■ **Aim of the task**:
The records that follow are to be transcribed exactly.

Dataset entries
§
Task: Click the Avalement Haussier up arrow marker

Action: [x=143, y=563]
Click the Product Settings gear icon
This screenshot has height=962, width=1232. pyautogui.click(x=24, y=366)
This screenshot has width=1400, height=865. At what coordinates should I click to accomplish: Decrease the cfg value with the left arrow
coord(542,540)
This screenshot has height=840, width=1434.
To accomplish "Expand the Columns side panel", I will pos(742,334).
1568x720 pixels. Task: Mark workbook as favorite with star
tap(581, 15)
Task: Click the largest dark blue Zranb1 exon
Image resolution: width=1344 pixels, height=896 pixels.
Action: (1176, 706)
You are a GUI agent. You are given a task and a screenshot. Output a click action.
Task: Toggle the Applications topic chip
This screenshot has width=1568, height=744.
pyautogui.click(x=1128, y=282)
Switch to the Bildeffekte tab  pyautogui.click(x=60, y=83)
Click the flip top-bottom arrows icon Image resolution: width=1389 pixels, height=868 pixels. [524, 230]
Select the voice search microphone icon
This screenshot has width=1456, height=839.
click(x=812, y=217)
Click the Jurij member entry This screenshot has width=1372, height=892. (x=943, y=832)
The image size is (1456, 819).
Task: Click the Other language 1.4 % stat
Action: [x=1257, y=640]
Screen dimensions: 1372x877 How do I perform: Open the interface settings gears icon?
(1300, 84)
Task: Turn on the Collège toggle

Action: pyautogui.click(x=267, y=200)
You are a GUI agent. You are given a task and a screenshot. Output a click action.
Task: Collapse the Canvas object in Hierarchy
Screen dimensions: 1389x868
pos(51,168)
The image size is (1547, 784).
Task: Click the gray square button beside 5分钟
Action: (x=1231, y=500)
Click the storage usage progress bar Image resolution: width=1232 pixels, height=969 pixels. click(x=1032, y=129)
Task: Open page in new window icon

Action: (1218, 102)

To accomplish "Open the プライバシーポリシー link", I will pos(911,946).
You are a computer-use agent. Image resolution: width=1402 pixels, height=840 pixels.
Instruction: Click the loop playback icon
§
■ **Problem solution**:
Task: Click the Avalement Haussier up arrow marker

Action: [x=143, y=563]
Click the Product Settings gear icon
This screenshot has height=962, width=1232. pyautogui.click(x=24, y=366)
This screenshot has width=1400, height=865. At what coordinates should I click to accomplish: Decrease the cfg value with the left arrow
coord(542,540)
This screenshot has height=840, width=1434.
To accomplish "Expand the Columns side panel", I will pos(742,334).
1568x720 pixels. Task: Mark workbook as favorite with star
tap(581, 15)
Task: Click the largest dark blue Zranb1 exon
Image resolution: width=1344 pixels, height=896 pixels.
Action: (1176, 706)
You are a GUI agent. You are given a task and a screenshot. Output a click action.
Task: Toggle the Applications topic chip
This screenshot has width=1568, height=744.
pyautogui.click(x=1128, y=282)
Switch to the Bildeffekte tab  pyautogui.click(x=60, y=83)
Click the flip top-bottom arrows icon Image resolution: width=1389 pixels, height=868 pixels. [524, 230]
Select the voice search microphone icon
This screenshot has width=1456, height=839.
click(x=812, y=217)
Click the Jurij member entry This screenshot has width=1372, height=892. (x=943, y=832)
The image size is (1456, 819).
Task: Click the Other language 1.4 % stat
Action: [x=1257, y=640]
Screen dimensions: 1372x877 How do I perform: Open the interface settings gears icon?
(1300, 84)
Task: Turn on the Collège toggle

Action: pyautogui.click(x=267, y=200)
You are a GUI agent. You are given a task and a screenshot. Output a click action.
Task: Collapse the Canvas object in Hierarchy
Screen dimensions: 1389x868
pos(51,168)
The image size is (1547, 784).
Task: Click the gray square button beside 5分钟
Action: (x=1231, y=500)
Click the storage usage progress bar Image resolution: width=1232 pixels, height=969 pixels. click(x=1032, y=129)
Task: Open page in new window icon

Action: (1218, 102)

To accomplish "Open the プライバシーポリシー link", I will pos(911,946).
You are a computer-use agent. Image resolution: width=1402 pixels, height=840 pixels.
Instruction: Click the loop playback icon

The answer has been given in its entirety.